We consecutively studied the systolic and diastolic function in 21 patients with stable coronary artery disease (CAD) and left ventricular ejection fraction (LVEF) > 40% before and 48 hours after successful elective PCI.

RESULTS

Tei index and systolic indices (LVEF, regional wall motion abnormality score, tricuspid annular plane systolic excursion and peak systolic velocity of mitral and tricuspid annulus) did not change significantly.

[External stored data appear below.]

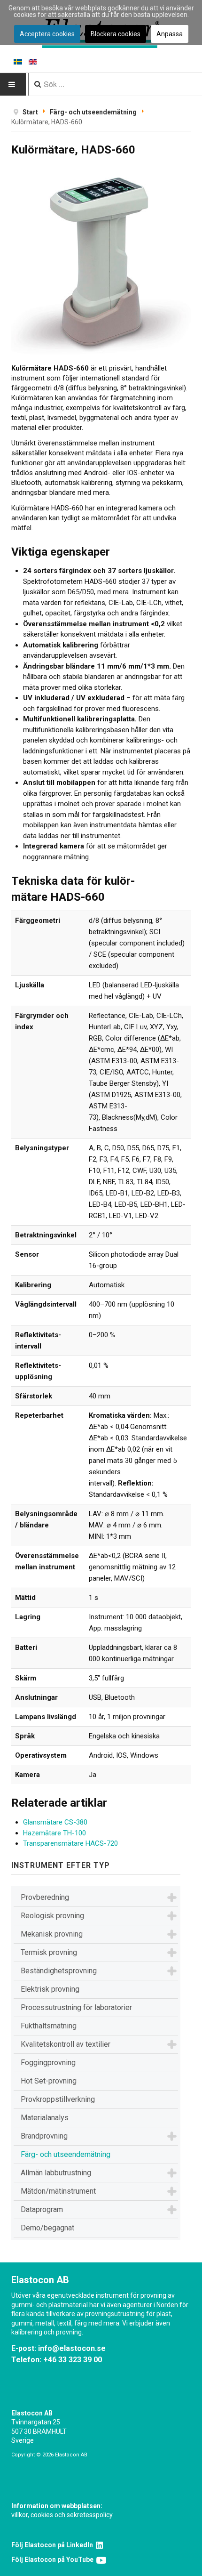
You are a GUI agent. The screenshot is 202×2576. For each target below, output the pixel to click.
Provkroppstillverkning (58, 2099)
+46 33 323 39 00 (72, 2359)
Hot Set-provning (49, 2080)
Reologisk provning (52, 1915)
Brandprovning (44, 2136)
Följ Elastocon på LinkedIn (53, 2545)
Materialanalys (45, 2117)
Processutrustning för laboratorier (76, 2007)
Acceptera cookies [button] (47, 34)
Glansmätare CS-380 (55, 1822)
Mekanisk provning (52, 1934)
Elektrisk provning (50, 1989)
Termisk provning (49, 1952)
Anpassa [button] (169, 34)
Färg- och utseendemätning (65, 2154)
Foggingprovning (48, 2062)
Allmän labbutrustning (56, 2172)
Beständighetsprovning (59, 1970)
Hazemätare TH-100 (54, 1833)
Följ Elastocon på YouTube (53, 2559)
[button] (172, 1897)
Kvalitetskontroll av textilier (65, 2044)
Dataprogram (42, 2209)
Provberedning (45, 1897)
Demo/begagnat (47, 2227)
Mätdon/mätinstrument (58, 2191)
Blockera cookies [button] (115, 34)
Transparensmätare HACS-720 (70, 1843)
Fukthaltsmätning (49, 2025)
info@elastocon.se (72, 2348)
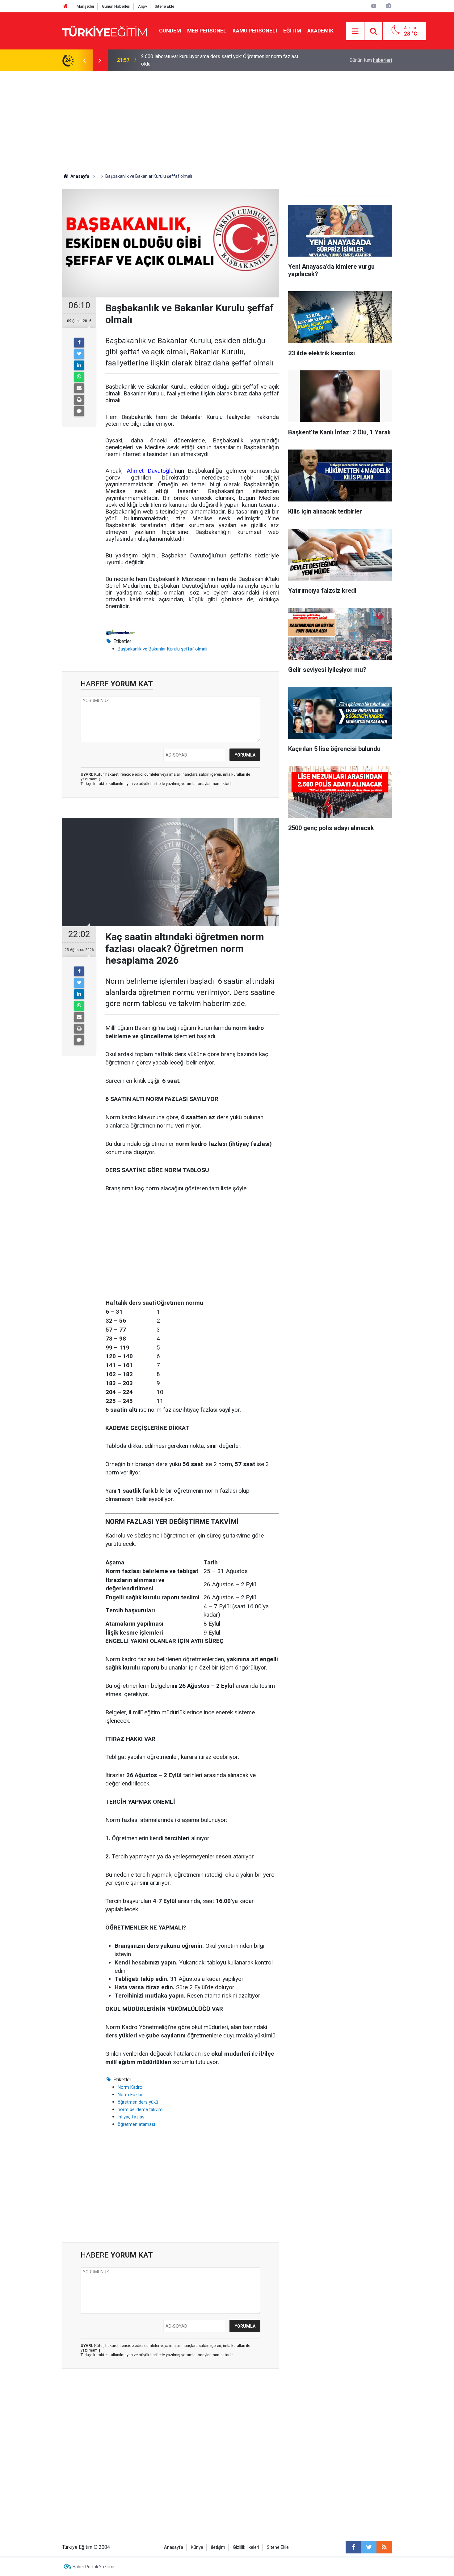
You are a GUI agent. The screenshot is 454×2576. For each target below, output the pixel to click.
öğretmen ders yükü (138, 2102)
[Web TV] (373, 6)
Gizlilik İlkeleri (246, 2547)
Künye (197, 2547)
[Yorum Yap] (79, 411)
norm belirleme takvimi (140, 2109)
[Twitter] (79, 354)
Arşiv (142, 6)
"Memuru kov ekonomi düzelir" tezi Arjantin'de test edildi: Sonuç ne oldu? (219, 60)
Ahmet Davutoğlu (150, 470)
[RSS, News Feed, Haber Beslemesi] (384, 2547)
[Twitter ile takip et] (368, 2547)
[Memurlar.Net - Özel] (120, 631)
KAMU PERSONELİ (255, 31)
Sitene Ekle (164, 6)
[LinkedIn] (79, 365)
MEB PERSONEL (206, 31)
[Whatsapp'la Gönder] (79, 377)
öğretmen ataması (136, 2124)
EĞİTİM (292, 31)
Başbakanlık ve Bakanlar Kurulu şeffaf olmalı (162, 649)
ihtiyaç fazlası (131, 2117)
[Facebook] (79, 343)
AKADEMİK (320, 31)
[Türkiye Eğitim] (104, 30)
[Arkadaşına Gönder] (79, 388)
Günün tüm (371, 60)
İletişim (218, 2547)
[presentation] (84, 60)
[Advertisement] (227, 117)
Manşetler (85, 6)
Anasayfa (173, 2547)
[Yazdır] (79, 400)
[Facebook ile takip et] (353, 2547)
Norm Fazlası (131, 2094)
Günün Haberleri (116, 6)
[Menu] (355, 31)
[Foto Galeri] (388, 6)
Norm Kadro (130, 2087)
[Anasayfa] (65, 6)
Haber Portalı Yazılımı (93, 2566)
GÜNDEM (170, 31)
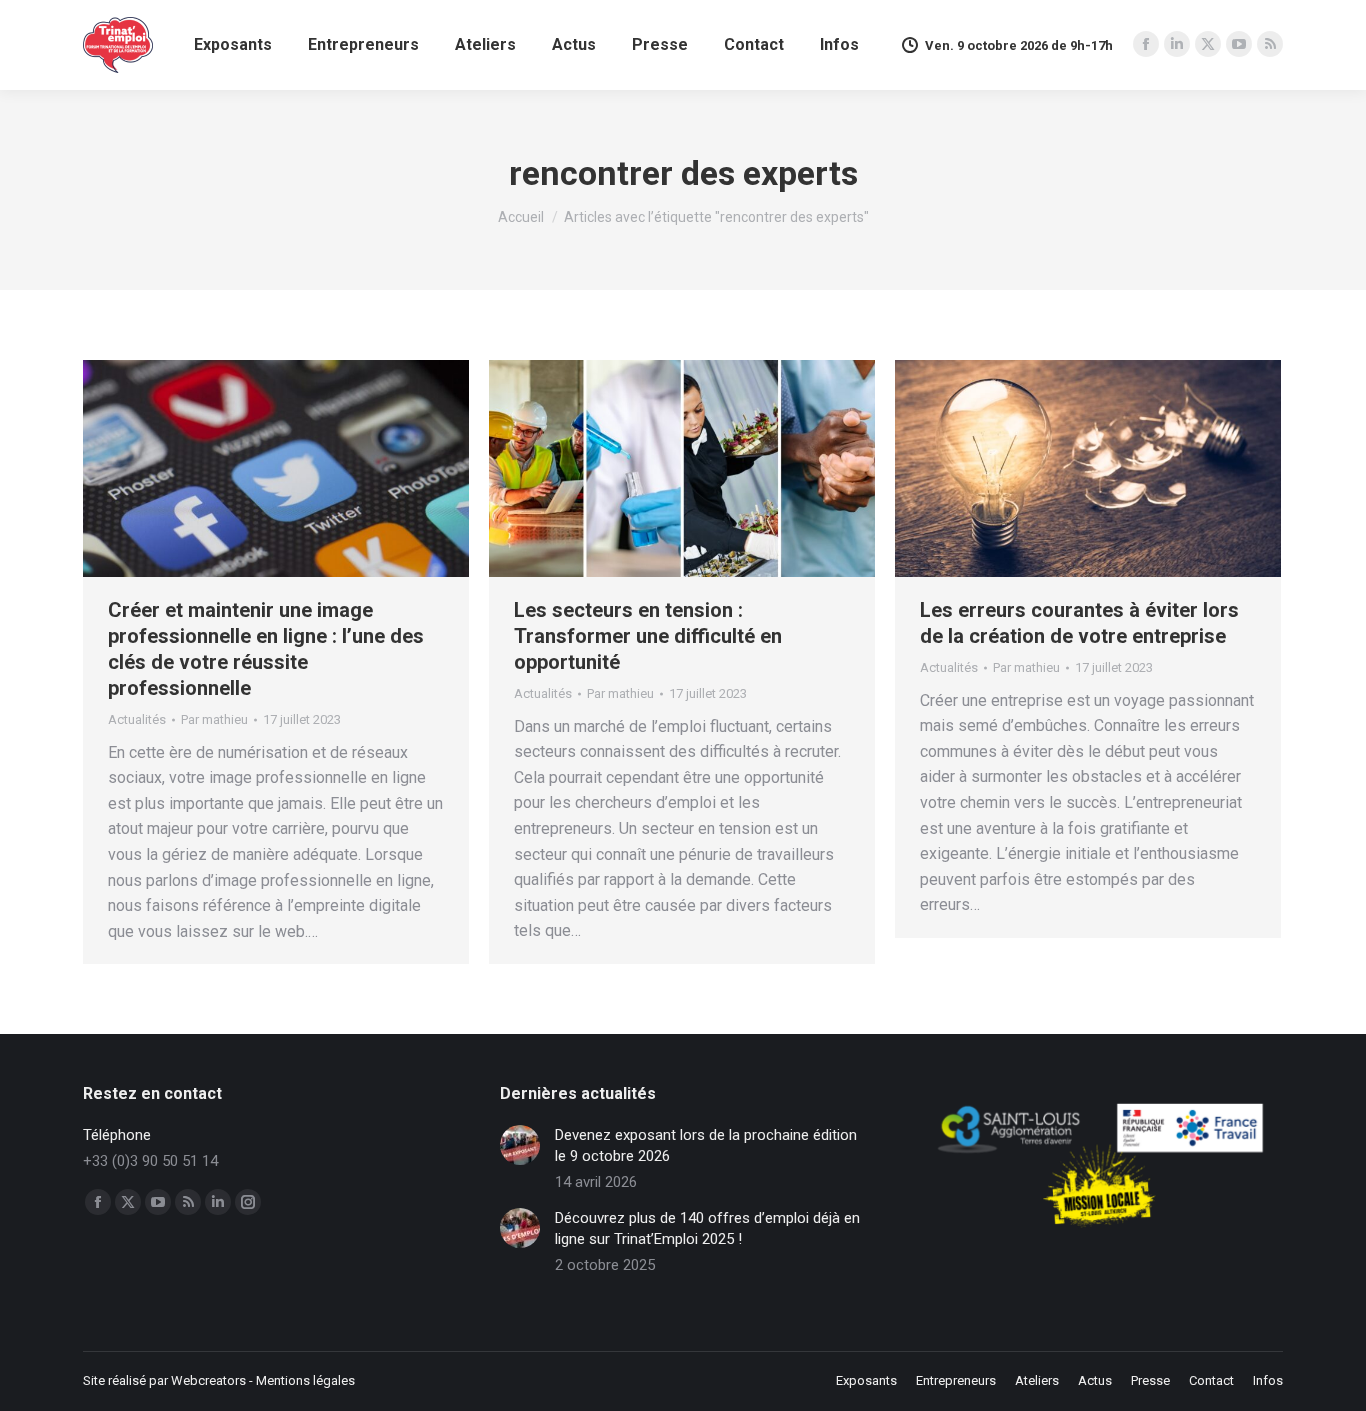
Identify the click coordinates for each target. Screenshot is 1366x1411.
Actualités (137, 719)
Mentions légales (305, 1380)
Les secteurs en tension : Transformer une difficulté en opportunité (648, 636)
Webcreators (208, 1380)
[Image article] (520, 1145)
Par (214, 719)
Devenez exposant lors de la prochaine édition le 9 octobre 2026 (706, 1145)
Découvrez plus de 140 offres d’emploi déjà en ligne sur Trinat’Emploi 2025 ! (707, 1228)
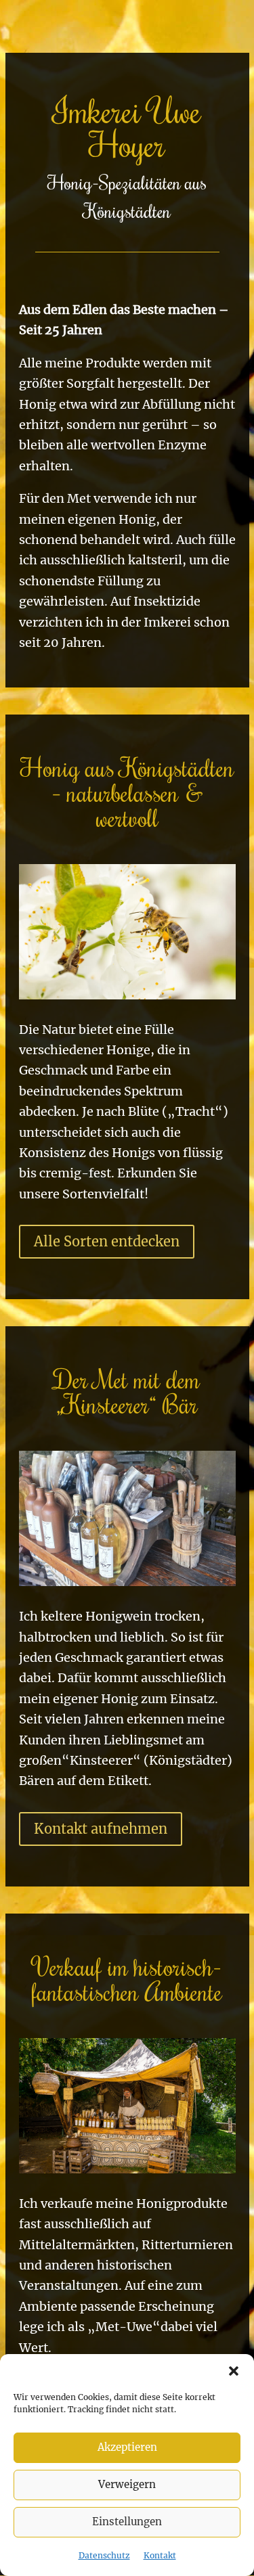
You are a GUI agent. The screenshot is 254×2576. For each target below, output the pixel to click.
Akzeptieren (127, 2447)
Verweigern (127, 2484)
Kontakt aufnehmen (100, 1828)
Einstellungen (127, 2521)
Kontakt (160, 2555)
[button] (233, 2371)
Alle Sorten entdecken (106, 1241)
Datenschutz (104, 2555)
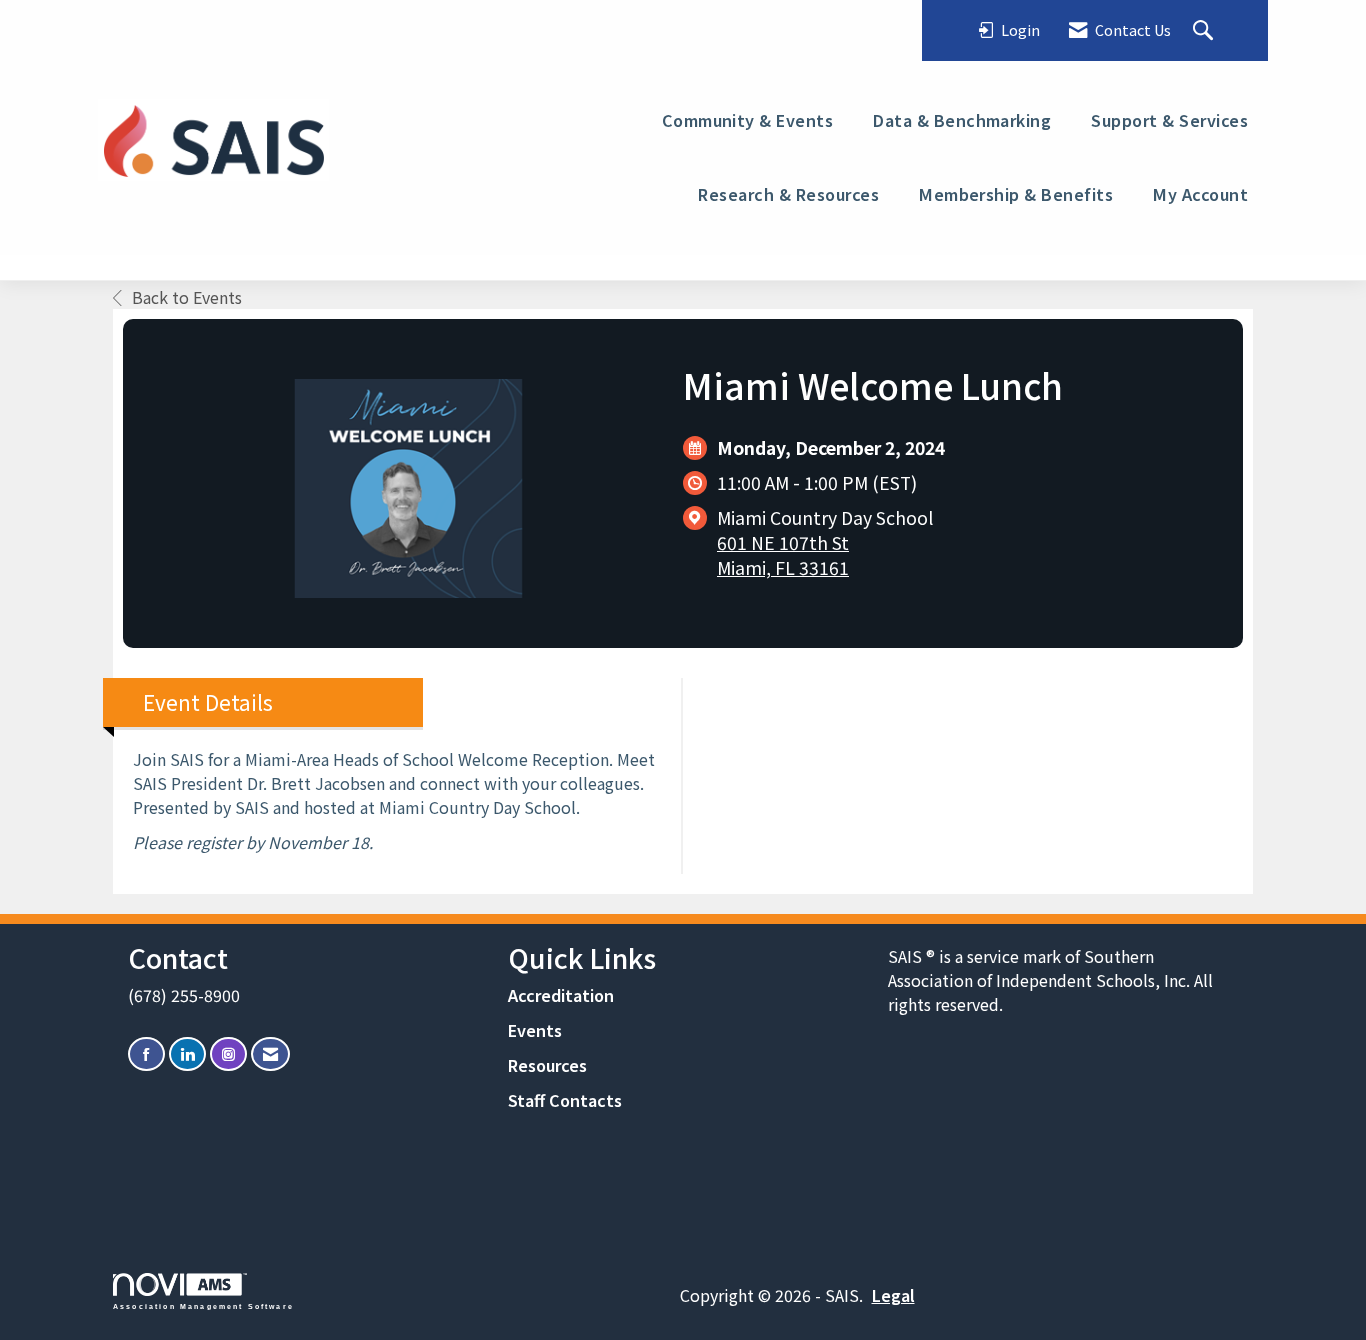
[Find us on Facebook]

Among the diastolic indices, only velocity propagation (Vp) improved significantly (from 42.9 ± 10.8 to 51.8 ± 10.7, p-value = 0.008) following PCI. Diastolic velocities, E/A ratio, deceleration time (DT), early and late diastolic velocities of mitral annulus in TDI, pulmonary vein systolic (PVs) and diastolic flow velocity (PVd) did not show significant improvement.

CONCLUSION

Propagation velocity of mitral inflow was the earliest index to recover following successful PCI in patients with stable CAD.

摘要

目的

本研究旨在评估成功的择期经皮冠状动脉介入治疗(PCI)对收缩和舒张功能的早期影响。

方法

我们连续研究了21例稳定型冠状动脉疾病(CAD)且左心室射血分数(LVEF)>40%的患者在成功的择期PCI术前及术后48小时的收缩和舒张功能。

结果

Tei指数和收缩指标(LVEF、室壁运动异常评分、三尖瓣环平面收缩期位移以及二尖瓣和三尖瓣环的收缩期峰值速度)无显著变化。在舒张指标中,PCI术后仅速度传播(Vp)显著改善(从42.9±10.8增至51.8±10.7,p值=0.008)。舒张速度、E/A比值、减速时间(DT)、组织多普勒成像中二尖瓣环的舒张早期和晚期速度、肺静脉收缩期(PVs)和舒张期流速(PVd)均未显示出显著改善。

结论

在稳定型CAD患者中,成功的PCI术后二尖瓣血流传播速度是最早恢复的指标。